▶ **Instructions to follow**:
What lines of the listing below contain the word "agent"? Copy each of them out.

▶ **Data under study**:

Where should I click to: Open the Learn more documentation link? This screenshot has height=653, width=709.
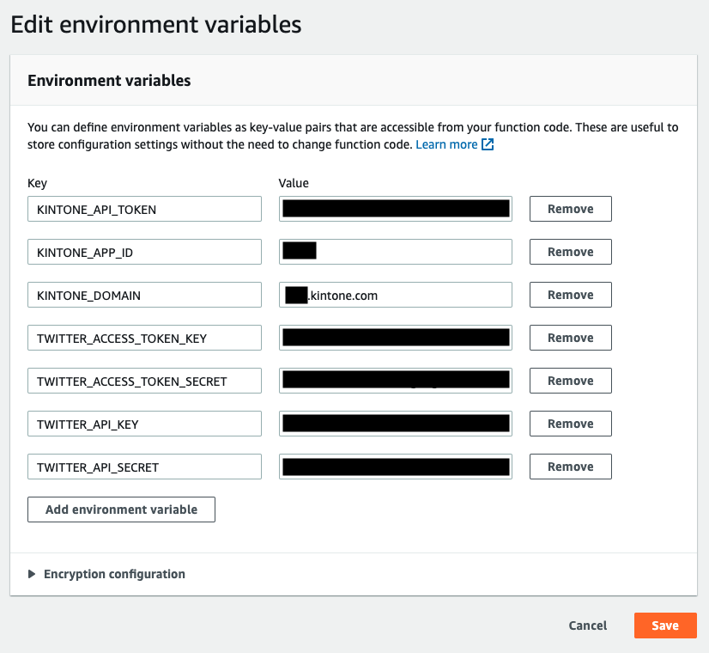446,144
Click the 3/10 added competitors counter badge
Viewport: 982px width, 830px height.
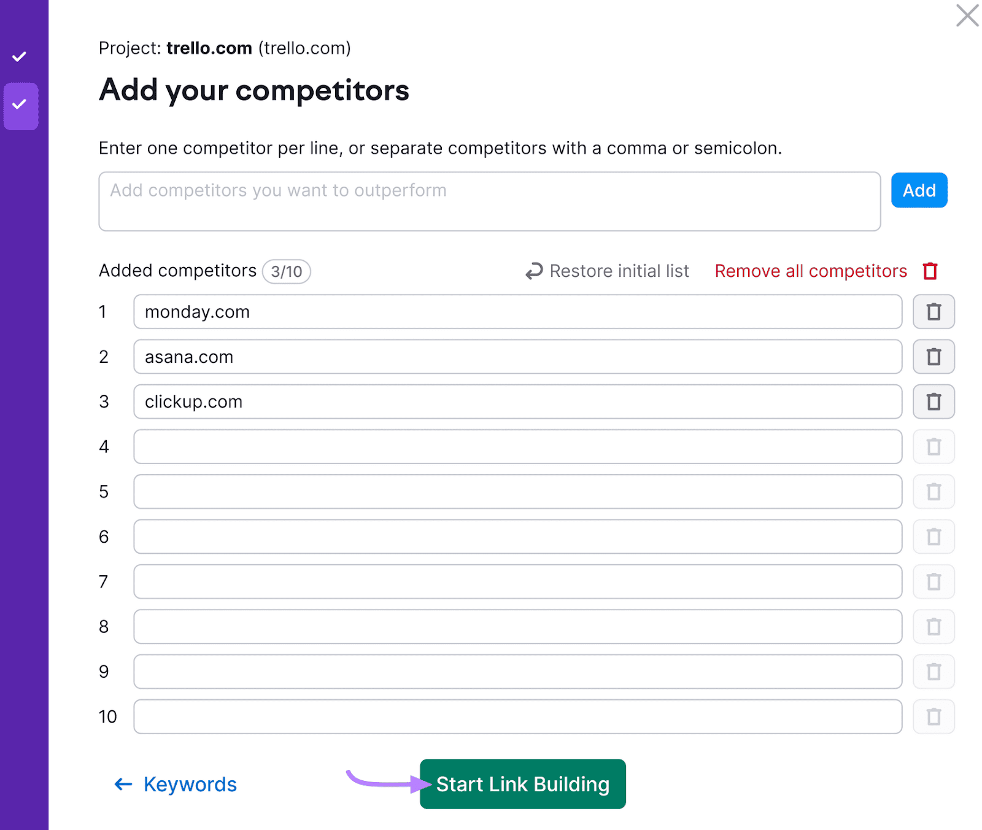click(x=286, y=271)
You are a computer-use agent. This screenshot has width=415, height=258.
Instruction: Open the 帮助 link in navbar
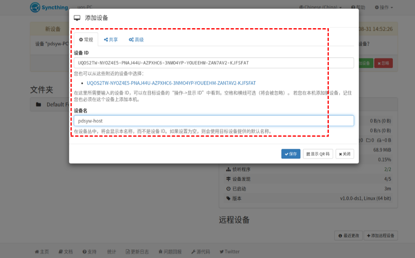tap(358, 7)
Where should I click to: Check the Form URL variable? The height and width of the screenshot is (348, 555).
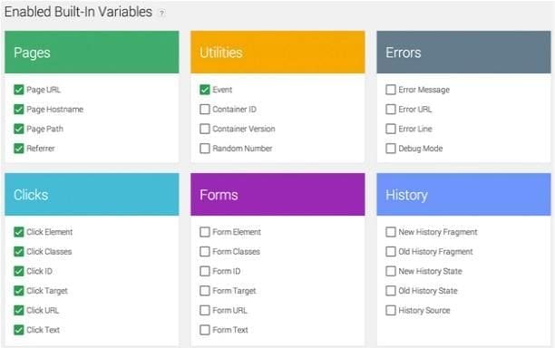pos(205,310)
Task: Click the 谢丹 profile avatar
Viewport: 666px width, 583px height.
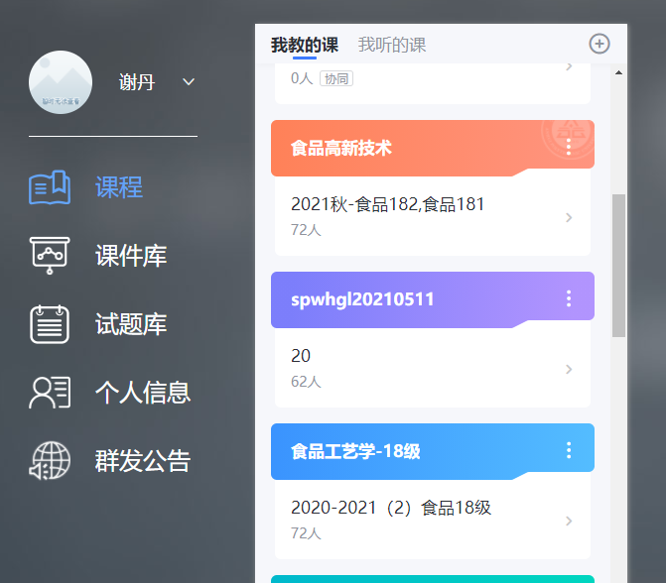Action: (x=61, y=82)
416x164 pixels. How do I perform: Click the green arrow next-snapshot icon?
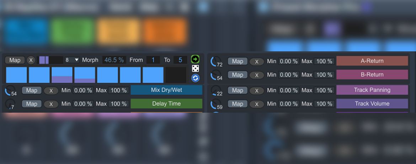point(195,59)
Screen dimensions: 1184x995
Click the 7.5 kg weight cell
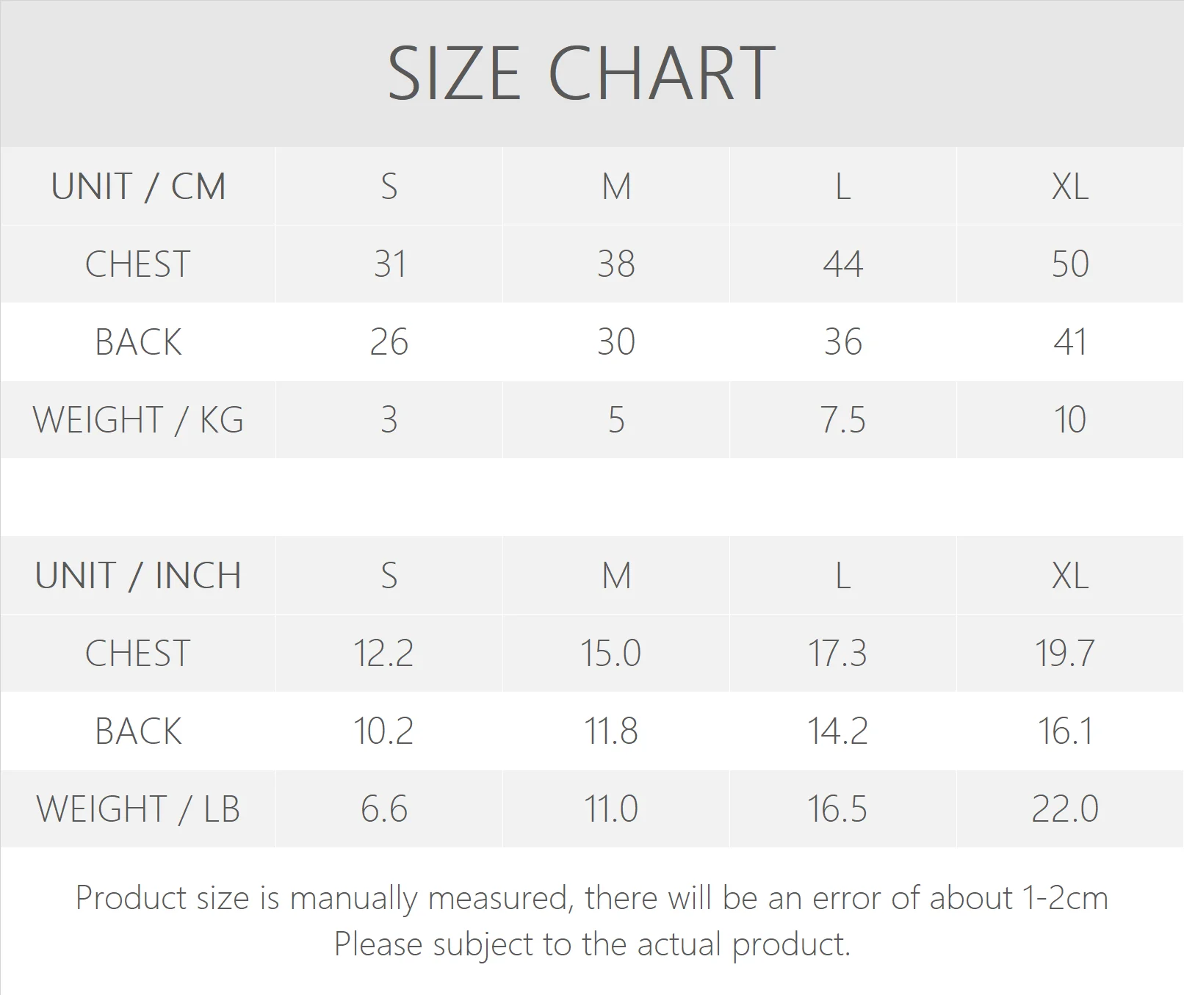(842, 420)
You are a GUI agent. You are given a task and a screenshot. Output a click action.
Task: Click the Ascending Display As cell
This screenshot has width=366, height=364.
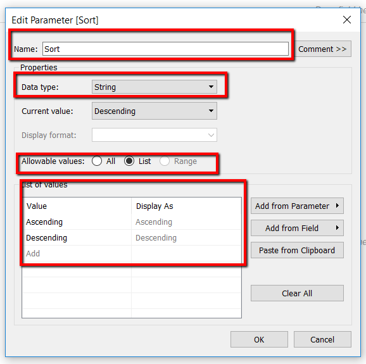[186, 222]
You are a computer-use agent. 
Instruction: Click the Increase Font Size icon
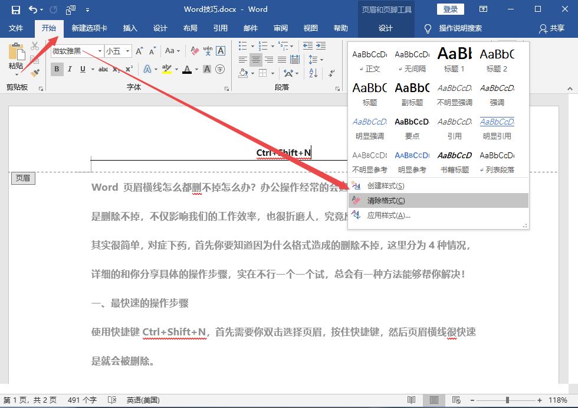139,50
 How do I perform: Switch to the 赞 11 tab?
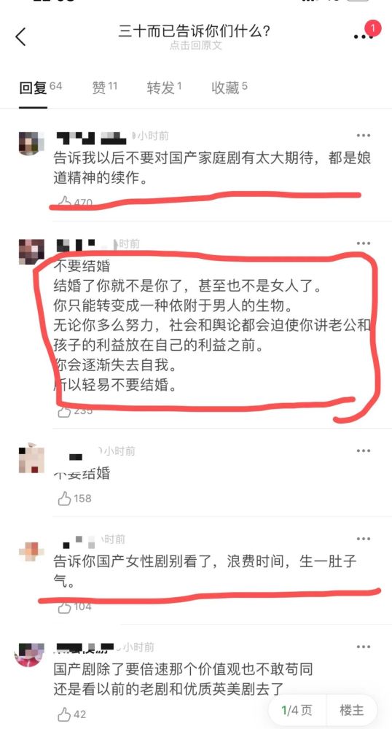[105, 87]
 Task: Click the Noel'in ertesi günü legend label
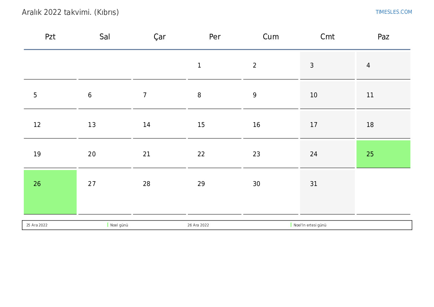310,225
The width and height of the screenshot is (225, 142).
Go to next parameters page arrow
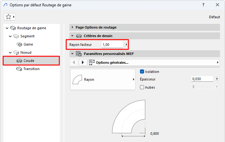83,62
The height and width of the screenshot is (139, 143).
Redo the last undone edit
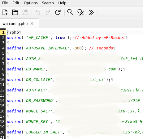pos(48,12)
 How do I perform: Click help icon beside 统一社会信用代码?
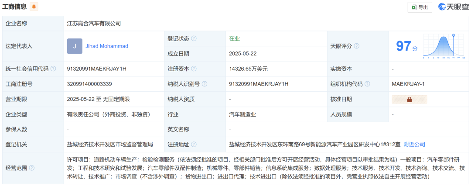pos(53,69)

▶ **Written response**:
You are a computer-use agent. This screenshot has width=415, height=258.
You are a GUI agent. You are given a task and a screenshot. Output a click action.
You are a computer-use agent. 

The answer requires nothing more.